Brain, bone, or liver metastases developed in 45.36% (n = 44) of patients in the metachronous cohort and 45.23% (n = 57) of patients in the synchronous cohort (P = .87). In total, 96.9% (n = 94) and 43.7% (n = 55) of patients in the metachronous and synchronous cohorts, respectively, had prior nephrectomy (P < .001).
The median OS was 28.0 months in patients with synchronous disease vs 50.9 months in those with metachronous disease (HR, 2.23; 95% CI, 1.36-3.65; P = .001), with a log-rank P value of .0011. When adjusted in a multivariable analysis, the hazard ratio (HR) for synchronous vs metachronous disease was 1.96 (95% CI, 1.17-3.27; P = .010). When adjusted for age at the time of first-line treatment initiation, sex, histology, and IMDC risk, the HRs were 1.01 (95% CI, 0.99-1.03; P = .416), 1.08 (95% CI, 0.66-1.76; P = .761), 0.54 (95% CI, 0.31-0.93; P = .026), and 1.62 (95% CI, 0.63-4.18; P = .315), respectively.

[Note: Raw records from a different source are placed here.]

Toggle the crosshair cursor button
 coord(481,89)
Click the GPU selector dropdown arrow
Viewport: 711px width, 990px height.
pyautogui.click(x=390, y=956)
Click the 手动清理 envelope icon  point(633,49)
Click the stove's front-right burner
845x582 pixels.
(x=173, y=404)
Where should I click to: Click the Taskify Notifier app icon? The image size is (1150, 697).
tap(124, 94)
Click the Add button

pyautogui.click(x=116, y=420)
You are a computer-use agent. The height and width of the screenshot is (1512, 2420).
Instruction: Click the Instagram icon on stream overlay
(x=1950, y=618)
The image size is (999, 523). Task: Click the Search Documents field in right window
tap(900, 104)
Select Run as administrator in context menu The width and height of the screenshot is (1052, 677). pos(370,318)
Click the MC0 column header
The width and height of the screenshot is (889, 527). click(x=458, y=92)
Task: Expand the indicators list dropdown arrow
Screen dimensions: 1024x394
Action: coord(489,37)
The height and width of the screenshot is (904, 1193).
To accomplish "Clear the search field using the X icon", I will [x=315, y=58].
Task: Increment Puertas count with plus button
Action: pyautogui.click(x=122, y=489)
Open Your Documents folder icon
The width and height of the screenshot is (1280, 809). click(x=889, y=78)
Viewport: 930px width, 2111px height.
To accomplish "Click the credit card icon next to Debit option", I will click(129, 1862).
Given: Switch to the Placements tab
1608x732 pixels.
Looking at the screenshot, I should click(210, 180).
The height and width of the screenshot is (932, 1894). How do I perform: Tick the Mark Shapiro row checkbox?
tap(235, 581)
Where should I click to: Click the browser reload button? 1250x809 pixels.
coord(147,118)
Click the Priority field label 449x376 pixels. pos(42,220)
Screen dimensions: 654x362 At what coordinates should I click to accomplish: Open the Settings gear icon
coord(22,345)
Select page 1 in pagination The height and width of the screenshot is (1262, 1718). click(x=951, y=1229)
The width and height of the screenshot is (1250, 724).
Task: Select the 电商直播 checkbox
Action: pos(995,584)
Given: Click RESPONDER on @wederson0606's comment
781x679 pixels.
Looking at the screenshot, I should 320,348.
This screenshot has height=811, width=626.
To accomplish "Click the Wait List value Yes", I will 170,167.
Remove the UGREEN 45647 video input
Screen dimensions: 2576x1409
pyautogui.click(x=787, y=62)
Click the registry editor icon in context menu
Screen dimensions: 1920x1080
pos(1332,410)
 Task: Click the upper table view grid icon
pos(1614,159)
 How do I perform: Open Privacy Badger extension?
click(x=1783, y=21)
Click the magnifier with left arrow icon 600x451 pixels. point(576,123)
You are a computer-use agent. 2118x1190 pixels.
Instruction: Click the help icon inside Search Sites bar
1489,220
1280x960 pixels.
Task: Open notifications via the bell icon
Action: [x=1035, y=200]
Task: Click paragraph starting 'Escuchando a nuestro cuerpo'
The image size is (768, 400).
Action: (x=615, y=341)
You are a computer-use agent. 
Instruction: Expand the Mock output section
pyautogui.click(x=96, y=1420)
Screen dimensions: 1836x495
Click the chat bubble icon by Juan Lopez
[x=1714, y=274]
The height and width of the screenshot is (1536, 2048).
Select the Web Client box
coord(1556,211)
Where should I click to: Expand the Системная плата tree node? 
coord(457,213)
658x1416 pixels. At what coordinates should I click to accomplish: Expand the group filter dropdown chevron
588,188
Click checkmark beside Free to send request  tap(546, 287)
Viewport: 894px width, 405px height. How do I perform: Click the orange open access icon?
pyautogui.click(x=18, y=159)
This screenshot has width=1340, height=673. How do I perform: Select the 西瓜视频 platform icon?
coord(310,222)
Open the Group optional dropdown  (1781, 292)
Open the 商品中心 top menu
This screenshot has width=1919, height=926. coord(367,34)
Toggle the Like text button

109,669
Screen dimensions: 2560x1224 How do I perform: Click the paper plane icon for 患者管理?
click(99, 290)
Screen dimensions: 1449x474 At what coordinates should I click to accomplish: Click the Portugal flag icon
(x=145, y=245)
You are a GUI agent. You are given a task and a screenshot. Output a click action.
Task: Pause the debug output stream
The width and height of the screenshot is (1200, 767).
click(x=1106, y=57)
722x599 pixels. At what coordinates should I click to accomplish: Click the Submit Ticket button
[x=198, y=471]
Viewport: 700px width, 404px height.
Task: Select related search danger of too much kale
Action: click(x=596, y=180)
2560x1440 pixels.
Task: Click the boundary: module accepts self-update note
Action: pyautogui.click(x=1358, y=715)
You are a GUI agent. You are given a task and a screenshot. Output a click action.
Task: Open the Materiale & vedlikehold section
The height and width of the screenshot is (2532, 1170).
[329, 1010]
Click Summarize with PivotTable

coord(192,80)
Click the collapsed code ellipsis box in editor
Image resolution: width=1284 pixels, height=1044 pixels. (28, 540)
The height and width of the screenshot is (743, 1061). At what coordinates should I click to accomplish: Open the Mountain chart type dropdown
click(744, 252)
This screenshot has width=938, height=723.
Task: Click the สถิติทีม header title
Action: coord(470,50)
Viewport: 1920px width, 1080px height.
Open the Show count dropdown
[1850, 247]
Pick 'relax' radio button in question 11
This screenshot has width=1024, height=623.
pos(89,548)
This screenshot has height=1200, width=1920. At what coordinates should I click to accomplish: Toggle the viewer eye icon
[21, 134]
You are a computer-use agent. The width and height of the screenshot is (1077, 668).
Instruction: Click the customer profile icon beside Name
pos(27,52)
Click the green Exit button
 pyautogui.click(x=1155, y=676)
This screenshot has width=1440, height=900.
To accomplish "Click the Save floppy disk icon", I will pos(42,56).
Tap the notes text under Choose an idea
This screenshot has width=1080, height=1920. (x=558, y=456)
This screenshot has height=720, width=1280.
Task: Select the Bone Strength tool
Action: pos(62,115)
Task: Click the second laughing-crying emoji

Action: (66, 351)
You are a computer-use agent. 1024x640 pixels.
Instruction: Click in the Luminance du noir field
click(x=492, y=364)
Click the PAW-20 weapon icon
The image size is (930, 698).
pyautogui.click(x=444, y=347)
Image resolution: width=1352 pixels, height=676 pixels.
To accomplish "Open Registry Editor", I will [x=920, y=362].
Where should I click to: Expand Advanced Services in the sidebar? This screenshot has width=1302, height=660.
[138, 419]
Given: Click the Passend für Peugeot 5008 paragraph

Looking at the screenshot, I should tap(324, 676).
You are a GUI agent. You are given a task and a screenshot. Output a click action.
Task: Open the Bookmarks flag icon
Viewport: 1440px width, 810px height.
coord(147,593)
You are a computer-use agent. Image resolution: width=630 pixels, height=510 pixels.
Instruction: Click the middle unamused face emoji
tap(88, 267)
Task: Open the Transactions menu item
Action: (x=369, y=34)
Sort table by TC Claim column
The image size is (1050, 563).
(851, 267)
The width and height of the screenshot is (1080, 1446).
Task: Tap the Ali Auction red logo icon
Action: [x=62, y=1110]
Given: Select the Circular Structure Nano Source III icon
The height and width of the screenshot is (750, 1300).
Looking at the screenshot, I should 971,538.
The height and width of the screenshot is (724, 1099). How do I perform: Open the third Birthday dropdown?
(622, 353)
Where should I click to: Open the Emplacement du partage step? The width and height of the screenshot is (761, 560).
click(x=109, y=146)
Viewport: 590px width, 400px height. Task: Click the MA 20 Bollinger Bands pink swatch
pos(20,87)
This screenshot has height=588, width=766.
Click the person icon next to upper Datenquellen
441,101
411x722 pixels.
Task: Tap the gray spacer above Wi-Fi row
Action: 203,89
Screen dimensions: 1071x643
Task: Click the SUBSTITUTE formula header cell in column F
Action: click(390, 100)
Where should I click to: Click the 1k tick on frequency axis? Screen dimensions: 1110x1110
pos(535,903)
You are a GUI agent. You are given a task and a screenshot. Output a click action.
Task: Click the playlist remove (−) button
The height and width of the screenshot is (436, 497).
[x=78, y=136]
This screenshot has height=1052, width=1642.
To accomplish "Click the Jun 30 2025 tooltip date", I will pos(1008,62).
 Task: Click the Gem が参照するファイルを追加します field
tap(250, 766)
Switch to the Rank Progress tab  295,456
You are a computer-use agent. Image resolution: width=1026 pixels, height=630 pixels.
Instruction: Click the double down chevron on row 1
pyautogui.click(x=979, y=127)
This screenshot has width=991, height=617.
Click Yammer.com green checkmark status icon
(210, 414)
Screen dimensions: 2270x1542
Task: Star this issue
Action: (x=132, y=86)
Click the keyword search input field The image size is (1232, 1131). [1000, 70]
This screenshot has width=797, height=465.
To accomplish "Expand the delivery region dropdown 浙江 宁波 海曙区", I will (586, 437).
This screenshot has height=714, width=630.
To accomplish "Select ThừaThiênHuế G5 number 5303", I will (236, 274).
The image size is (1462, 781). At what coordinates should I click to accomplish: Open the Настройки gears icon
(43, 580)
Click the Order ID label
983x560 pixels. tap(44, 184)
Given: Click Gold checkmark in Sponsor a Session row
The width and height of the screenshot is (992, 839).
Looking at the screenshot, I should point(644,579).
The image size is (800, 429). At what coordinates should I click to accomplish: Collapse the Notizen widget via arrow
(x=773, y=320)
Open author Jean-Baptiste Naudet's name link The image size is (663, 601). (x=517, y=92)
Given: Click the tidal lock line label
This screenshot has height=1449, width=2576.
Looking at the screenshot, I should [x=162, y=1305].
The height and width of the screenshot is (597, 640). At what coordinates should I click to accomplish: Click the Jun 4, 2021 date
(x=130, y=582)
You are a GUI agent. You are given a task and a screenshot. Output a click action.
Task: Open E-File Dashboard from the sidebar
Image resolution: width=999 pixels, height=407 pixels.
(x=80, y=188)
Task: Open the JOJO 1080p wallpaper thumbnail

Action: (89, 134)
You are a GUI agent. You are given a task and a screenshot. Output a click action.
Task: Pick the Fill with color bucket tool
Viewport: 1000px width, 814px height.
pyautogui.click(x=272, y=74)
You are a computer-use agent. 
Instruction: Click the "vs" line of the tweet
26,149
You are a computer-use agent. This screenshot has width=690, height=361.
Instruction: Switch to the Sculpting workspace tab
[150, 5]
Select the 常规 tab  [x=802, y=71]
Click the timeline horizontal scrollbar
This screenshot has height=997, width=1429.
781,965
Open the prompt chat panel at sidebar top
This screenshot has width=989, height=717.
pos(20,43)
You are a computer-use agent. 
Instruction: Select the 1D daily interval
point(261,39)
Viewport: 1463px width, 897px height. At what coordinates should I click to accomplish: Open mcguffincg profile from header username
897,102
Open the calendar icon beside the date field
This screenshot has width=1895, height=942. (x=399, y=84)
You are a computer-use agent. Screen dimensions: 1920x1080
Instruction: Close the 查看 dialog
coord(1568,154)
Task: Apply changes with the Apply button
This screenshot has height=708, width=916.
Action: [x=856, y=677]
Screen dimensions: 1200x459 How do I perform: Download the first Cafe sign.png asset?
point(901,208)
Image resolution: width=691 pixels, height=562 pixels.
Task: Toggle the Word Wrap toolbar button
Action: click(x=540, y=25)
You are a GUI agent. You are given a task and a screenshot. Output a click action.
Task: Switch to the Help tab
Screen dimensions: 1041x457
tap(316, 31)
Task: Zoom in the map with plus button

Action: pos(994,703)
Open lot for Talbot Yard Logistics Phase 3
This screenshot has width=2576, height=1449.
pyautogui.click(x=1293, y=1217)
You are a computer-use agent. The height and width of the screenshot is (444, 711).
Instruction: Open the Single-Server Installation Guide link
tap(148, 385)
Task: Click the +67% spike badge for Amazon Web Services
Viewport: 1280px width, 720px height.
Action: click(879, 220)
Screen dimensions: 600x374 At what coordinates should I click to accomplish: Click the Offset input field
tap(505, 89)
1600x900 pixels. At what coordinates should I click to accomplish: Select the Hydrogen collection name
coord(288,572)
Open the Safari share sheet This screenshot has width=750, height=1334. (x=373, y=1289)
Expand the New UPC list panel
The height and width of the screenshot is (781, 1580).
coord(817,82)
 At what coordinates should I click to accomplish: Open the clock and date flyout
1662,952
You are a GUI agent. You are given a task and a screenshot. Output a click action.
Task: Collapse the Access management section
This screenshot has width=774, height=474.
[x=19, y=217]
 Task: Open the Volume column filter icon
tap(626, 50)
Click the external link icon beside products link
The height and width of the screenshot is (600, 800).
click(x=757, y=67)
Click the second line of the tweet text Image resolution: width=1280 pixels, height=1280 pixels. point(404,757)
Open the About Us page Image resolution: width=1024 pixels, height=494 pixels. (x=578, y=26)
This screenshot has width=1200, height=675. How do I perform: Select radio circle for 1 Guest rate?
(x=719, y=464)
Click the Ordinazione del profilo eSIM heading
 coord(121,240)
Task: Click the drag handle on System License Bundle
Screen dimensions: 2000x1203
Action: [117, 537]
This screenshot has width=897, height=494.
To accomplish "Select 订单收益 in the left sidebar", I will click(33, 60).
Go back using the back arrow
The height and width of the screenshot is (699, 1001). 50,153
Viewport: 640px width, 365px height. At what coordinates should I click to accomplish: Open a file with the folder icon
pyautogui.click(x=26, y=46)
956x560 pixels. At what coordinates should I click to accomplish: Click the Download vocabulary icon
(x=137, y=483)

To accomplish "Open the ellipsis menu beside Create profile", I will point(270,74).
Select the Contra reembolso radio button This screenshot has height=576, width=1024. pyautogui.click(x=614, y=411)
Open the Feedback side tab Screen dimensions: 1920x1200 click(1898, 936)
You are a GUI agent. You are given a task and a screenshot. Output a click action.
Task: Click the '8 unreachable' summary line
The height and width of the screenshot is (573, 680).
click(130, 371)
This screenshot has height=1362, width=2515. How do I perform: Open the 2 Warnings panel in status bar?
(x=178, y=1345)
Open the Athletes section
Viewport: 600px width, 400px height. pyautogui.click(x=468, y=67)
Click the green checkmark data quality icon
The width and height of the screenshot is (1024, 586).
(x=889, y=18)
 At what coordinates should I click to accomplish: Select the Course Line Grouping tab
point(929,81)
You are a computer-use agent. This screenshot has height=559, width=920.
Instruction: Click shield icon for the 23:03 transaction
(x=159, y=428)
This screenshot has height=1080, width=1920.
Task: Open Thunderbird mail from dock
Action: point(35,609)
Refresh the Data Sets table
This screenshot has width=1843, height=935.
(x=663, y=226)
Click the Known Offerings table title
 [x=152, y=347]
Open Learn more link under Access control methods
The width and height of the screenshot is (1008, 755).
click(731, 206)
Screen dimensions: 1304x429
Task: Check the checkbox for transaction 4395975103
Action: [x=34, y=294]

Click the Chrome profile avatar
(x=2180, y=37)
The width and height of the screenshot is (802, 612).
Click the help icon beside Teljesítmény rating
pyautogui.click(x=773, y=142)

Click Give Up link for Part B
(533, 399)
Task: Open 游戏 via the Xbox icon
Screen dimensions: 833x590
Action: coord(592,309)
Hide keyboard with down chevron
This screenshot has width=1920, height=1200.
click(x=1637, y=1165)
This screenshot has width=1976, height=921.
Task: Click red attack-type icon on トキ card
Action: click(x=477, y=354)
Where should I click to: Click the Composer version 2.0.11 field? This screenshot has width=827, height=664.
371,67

The DCRs were 62% in patients with synchronous disease vs 86% in those with metachronous disease (P = .001). Of the 119 evaluable patients in the synchronous cohort, 4% (n = 5), 24% (n = 28), 34% (n = 41), and 38% (n = 45) achieved a complete response (CR), partial response (PR), stable disease (SD), or progressive disease (PD), respectively, and 7 patients were not assessed. Of the 88 evaluable patients in the metachronous cohort, 6% (n = 5), 30% (n = 26), 51% (n = 45), and 14% (n = 12) achieved a CR, PR, SD, or PD, respectively, and 9 patients were not assessed. When adjusted in a multivariable analysis, the HR for synchronous vs metachronous disease was 0.29 (95% CI, 0.13-0.64; P = .002). When adjusted for age at the time of first-line treatment initiation, sex, and histology, the HRs were 1.03 (95% CI, 1.00-1.06; P = .084), 1.08 (95% CI, 0.52-2.26; P = .838), and 3.04 (95% CI, 1.33-6.95; P = .008), respectively.
Gebrael cited the retrospective nature of this study and its small sample size as key limitations of this research.
“Further validation is needed in larger prospective datasets,” Gebrael concluded. “These data could inform future clinical trial designs.”